Cirrhosis Regression is Associated with Improved Clinical Outcomes in Patients with Nonalcoholic Steatohepatitis

2021 
Background & aims Surrogate endpoints that predict complications are necessary for assessment and approval of NASH therapies. We assessed associations between histologic and noninvasive tests of fibrosis (NITs) with liver-related complications in patients with NASH cirrhosis. Approach & results Patients with compensated cirrhosis due to NASH were enrolled in two placebo-controlled trials of simtuzumab and selonsertib. Liver fibrosis at baseline and week 48 (W48) was staged by NASH CRN and Ishak classifications and a machine learning (ML) approach, hepatic collagen and α-SMA expression were quantified by morphometry, liver stiffness (LS) was measured by transient elastography, and serum NITs (ELF, NAFLD Fibrosis Score [NFS], and FIB-4) were calculated. Cox regression determined associations between these parameters at baseline and their changes over time with adjudicated liver-related clinical events.
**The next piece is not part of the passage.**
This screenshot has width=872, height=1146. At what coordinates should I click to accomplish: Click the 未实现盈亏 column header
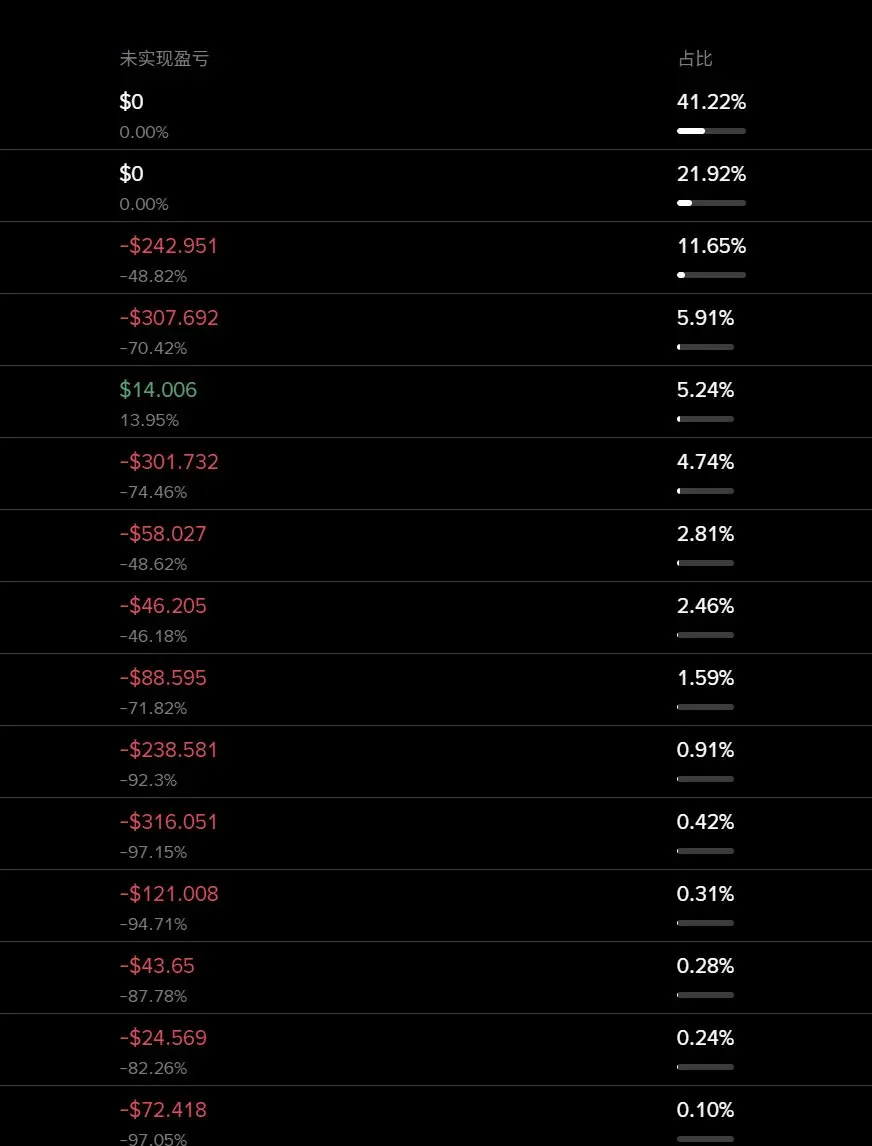[164, 59]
Among 1135 patients, 709 (62%) had Ishak stage 6 fibrosis, and median ELF and LS were 10.66 and 21.1 kPa, respectively. During a median follow-up of 16.6 months, 71 (6.3%) had a liver-related event; associated baseline factors included Ishak stage 6 fibrosis, and higher hepatic collagen, α-SMA expression, ML-based fibrosis parameters, LS, ELF, NFS, and FIB-4. Cirrhosis regression observed in 16% (176/1135) between BL and W48 was associated with a lower risk of events vs non-regression (1.1% [2/176] vs 7.2% [69/957]; HR: 0.16; 95%CI 0.04,0.65 [p=0.0104]). Conversely, after adjustment for baseline values, increases in hepatic collagen, α-SMA, ML-based fibrosis parameters, NFS, and LS were associated with an increased risk of events. Conclusions In patients with compensated cirrhosis due to NASH, regression of fibrosis is associated with a reduction in liver-related complications. These data support the utility of histologic fibrosis regression and NITs as clinical trial endpoints for NASH cirrhosis.